**Records for the exercise:**
"""

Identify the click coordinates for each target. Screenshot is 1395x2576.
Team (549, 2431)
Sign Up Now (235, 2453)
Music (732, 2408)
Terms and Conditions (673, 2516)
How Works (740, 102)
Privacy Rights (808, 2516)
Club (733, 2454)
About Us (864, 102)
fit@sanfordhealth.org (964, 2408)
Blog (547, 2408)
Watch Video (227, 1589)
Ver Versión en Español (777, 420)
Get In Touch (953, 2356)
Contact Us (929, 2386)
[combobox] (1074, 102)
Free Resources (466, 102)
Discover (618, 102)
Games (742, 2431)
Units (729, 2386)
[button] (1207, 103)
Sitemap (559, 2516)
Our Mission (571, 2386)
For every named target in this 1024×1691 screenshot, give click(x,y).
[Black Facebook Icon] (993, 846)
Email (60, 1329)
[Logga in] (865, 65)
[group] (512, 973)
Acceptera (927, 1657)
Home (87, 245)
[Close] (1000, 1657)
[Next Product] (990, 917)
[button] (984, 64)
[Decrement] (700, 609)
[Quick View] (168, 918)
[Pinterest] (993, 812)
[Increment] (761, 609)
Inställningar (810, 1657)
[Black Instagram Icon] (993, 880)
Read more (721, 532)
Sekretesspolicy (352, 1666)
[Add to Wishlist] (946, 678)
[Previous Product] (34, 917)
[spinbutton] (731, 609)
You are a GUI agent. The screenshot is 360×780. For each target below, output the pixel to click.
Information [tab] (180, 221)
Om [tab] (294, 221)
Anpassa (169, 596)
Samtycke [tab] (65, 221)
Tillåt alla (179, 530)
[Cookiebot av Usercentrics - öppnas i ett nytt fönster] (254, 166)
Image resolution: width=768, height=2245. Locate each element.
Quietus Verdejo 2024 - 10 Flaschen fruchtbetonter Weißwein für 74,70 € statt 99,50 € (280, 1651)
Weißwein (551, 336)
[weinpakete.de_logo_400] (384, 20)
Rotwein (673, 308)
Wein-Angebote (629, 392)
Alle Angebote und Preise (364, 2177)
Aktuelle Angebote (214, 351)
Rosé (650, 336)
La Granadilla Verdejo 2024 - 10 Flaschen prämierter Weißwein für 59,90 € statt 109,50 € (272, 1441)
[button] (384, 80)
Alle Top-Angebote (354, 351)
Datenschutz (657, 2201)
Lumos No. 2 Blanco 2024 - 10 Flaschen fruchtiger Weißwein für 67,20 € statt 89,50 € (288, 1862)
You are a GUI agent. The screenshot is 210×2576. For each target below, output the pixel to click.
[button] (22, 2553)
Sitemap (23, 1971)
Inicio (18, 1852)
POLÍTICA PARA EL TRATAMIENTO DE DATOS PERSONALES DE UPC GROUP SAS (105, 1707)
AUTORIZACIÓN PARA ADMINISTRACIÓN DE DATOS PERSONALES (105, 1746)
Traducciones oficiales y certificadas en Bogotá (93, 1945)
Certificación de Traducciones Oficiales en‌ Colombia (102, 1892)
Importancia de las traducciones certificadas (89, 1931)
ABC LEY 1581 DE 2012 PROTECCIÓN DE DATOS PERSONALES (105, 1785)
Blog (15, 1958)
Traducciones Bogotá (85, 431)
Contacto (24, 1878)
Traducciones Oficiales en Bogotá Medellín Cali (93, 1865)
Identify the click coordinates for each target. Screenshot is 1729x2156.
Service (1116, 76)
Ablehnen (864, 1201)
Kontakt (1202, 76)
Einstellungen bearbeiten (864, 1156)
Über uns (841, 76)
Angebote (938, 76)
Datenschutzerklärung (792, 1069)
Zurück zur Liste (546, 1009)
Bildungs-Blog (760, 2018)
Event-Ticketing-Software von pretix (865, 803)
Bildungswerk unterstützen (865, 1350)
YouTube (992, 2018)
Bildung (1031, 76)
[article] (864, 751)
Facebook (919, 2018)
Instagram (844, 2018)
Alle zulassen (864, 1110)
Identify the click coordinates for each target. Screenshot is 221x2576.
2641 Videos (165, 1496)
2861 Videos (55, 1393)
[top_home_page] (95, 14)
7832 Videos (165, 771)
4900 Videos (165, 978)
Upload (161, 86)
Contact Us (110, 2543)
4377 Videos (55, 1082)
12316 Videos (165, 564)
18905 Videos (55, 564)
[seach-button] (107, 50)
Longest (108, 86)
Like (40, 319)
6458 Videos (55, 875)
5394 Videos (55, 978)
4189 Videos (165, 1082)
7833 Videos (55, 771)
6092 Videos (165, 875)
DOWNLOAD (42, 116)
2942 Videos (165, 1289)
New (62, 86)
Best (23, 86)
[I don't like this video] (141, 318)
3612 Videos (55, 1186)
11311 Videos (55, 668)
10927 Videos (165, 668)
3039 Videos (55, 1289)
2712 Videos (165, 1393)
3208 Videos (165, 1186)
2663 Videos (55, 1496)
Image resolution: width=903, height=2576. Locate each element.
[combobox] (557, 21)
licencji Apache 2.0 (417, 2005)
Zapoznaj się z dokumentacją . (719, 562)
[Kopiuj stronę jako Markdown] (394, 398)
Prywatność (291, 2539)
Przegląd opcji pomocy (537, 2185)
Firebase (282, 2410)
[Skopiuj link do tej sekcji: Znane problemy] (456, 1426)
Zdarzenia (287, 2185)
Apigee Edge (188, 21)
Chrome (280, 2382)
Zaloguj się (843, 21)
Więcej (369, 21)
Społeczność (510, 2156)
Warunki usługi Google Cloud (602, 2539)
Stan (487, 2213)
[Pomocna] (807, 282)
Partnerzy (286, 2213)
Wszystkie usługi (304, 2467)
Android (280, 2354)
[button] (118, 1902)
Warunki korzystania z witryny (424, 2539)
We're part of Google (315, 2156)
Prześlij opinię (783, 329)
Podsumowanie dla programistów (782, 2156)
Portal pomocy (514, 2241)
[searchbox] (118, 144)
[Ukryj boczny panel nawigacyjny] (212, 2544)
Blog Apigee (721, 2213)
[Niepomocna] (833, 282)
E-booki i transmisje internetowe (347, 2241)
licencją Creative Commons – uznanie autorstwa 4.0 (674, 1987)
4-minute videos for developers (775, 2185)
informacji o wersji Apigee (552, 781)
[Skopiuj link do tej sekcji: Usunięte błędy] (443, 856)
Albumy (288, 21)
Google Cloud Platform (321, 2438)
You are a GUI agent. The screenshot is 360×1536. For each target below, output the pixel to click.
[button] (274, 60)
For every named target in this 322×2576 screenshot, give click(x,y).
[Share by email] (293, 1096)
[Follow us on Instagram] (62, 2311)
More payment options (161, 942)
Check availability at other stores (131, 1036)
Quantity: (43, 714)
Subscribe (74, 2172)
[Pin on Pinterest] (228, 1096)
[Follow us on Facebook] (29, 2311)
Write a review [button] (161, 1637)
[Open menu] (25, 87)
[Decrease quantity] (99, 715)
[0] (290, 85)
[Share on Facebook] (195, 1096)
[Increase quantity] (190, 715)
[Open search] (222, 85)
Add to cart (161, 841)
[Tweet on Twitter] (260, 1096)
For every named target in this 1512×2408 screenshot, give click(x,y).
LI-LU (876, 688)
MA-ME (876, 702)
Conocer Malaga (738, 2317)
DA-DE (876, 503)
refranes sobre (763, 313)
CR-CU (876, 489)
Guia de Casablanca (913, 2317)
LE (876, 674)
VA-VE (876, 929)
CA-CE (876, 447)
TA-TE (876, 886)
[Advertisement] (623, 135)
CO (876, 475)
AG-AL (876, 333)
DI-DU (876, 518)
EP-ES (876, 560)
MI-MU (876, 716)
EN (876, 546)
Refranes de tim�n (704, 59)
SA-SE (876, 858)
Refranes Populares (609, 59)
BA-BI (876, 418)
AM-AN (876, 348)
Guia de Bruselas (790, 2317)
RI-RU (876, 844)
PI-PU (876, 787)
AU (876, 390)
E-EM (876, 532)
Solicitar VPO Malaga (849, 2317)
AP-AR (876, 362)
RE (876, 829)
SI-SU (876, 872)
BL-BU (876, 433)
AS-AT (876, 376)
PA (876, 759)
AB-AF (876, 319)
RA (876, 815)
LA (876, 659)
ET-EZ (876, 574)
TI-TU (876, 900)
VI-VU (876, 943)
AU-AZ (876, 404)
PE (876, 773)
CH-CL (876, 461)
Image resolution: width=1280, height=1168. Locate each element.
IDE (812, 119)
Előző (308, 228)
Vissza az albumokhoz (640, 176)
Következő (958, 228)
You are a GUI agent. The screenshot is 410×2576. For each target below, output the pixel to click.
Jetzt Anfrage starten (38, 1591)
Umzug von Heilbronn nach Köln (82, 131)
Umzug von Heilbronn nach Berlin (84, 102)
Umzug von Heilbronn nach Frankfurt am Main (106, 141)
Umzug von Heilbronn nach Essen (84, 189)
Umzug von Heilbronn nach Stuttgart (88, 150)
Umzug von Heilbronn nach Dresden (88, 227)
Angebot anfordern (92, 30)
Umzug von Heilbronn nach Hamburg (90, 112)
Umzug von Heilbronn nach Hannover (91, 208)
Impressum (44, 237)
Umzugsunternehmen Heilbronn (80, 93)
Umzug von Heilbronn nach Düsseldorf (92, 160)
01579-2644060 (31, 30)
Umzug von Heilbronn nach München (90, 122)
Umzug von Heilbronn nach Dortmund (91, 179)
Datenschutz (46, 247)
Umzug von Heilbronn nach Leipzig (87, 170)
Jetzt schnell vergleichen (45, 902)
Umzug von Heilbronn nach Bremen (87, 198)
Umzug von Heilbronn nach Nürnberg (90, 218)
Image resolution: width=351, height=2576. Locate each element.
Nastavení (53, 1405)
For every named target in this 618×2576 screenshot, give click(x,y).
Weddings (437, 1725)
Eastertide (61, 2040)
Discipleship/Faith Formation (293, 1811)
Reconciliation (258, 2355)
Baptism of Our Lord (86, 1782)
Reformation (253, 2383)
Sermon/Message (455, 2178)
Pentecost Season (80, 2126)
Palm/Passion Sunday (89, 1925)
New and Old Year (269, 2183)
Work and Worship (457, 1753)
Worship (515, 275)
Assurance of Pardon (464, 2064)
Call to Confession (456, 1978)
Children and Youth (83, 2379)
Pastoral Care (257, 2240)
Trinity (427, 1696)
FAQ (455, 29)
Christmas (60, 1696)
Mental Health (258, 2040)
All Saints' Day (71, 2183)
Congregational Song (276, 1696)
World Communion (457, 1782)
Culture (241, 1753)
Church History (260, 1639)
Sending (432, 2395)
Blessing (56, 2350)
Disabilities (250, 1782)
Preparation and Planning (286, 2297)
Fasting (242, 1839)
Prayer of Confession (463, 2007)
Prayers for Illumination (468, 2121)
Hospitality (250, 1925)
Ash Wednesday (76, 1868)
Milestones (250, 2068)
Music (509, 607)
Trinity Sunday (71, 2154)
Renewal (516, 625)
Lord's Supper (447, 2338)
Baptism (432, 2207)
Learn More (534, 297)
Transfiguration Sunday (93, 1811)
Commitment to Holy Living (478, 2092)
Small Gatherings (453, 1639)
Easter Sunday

"""

**Prompt:** Of the lines above, output exactly those from the line bearing "Blog Apigee (721, 2213)" through the line bearing "You are a GUI agent. The screenshot is 360×1536.", inclusive.

**Worked solution:**
Blog Apigee (721, 2213)
[Niepomocna] (833, 282)
E-booki i transmisje internetowe (347, 2241)
licencją Creative Commons – uznanie autorstwa 4.0 (674, 1987)
4-minute videos for developers (775, 2185)
informacji o wersji Apigee (552, 781)
[Skopiuj link do tej sekcji: Usunięte błędy] (443, 856)
Albumy (288, 21)
Google Cloud Platform (321, 2438)
You are a GUI agent. The screenshot is 360×1536. For each target below, output the pixel to click.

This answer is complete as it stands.